Photo from Flickr (jgiacomoni)

This was the first course that really showcased the emphasis the chef places on aroma and flavor going together. Though the actual dish was just one small bite, it was presented in a large white bowl that came to the table with its lid on. When the server removed the lid, we were bathed in the menthol-y smell of eucalyptus, which lined the bowl. Resting on a spoon above the eucalyptus was a drop of olive oil resting in a small morsel of pear, encased in a eucalyptus gelee. A sprinkle of black pepper added some bite and crunch. Brian tasted salt, as well. It melted on the tongue, and the aroma wafting up from the bowl really enhanced the taste of the gelee. (It did not, in case you're wondering, taste medicinal, but refreshing.)

5. Pork Belly - turnip, shiso, sudachi

Photo from Flickr (jgiacomoni)

For this course, we were each given a small bowl with a round bottom. The server instructed us not to put them down, as it would tip over if we did before removing the fork, which was resting in a little cutout. On the fork was a small piece of pork belly topped with paper thin slices of pickled turnip and kimchi turnip, and a cute little piece of micro-shiso leaf. The pork belly was very tender, and I thought there was a 'turnip gelee' - which was actually just the fat from the belly. The turnip slices offered a nice textural and acidic counterpoint to the pork. Neither the shiso nor kimchee flavors were very strong - mostly we came away with a greater appreciation for the unctuousness that is slow-and-low cooked pork belly (and really, we were pretty appreciative to begin with!) Underneath the fork was a foamy turnip soup with shiso and sudachi accents (the latter is a Japanese citrus fruit) - a warm, salty chaser.

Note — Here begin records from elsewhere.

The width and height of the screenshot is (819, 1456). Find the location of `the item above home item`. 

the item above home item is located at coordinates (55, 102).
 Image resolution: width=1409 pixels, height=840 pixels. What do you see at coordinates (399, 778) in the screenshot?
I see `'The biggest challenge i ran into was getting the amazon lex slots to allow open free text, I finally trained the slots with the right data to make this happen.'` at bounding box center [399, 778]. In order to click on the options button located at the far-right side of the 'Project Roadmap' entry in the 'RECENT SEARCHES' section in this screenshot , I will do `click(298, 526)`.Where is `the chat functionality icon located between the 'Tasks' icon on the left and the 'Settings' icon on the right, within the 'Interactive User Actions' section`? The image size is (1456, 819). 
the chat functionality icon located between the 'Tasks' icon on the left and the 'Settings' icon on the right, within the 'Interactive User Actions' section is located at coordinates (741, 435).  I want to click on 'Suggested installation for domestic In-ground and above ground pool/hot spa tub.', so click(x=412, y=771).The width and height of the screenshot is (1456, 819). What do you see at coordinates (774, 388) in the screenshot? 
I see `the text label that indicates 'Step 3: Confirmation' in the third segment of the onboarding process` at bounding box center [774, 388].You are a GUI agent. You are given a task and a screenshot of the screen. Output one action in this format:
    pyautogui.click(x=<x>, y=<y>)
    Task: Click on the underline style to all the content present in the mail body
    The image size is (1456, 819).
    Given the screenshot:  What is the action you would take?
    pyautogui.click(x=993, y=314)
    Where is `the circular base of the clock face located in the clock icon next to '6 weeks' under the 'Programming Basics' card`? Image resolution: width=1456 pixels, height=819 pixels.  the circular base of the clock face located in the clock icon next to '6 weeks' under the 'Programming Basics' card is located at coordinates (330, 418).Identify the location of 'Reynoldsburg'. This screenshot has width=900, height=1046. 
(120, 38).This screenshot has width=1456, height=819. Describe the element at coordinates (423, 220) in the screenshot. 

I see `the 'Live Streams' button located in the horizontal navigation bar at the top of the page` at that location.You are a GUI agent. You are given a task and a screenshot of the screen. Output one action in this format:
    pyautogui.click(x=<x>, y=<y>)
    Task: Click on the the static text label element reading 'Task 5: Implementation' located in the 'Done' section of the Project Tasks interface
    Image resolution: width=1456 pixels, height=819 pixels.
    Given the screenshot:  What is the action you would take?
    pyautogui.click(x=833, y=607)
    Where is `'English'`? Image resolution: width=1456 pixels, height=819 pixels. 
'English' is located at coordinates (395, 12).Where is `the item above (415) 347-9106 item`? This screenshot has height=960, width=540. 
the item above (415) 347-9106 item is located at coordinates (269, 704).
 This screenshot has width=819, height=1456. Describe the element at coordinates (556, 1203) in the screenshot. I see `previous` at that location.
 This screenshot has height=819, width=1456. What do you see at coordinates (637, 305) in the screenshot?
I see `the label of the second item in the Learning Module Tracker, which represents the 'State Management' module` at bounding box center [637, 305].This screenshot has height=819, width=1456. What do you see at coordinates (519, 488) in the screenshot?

6. Wild striped bass - chamomile, shellfish, celery

Photo from Flickr (jgiacomoni)

This was another rather complex dish with many components. The main ingredient was a small piece of perfectly cooked bass, covered with a shellfish mousse, draped in a 'sheet' of chamomile tea. Arranged on top of this was thin strips of mild-tasting celery (probably blanched), celery leaves, two different kinds of unidentified shellfish, saffron-flavored tapioca puffs, and a generous sprinkle of saffron threads. There were a lot of different textures (delicate fish, creamy mousse, chewy clam, crisp celery and crunchy tapioca) that played well together. The shellfish pieces, while adding a dimension of texture, didn't really bring any noticeable flavor to the dish. We quite liked the tapioca puffs, and thought the tea sheet was a really interesting, subtle flavor that combined well with the shellfish mousse to make an interesting sauce for the fish.

Served at the same time as the bass was a nice olive brioche roll.


riceandwheat said...

oh. wow.

Amy said...

i am quite impressed with your ability to describe each course so vividly! i think i feel full from just reading about your delicious dinner.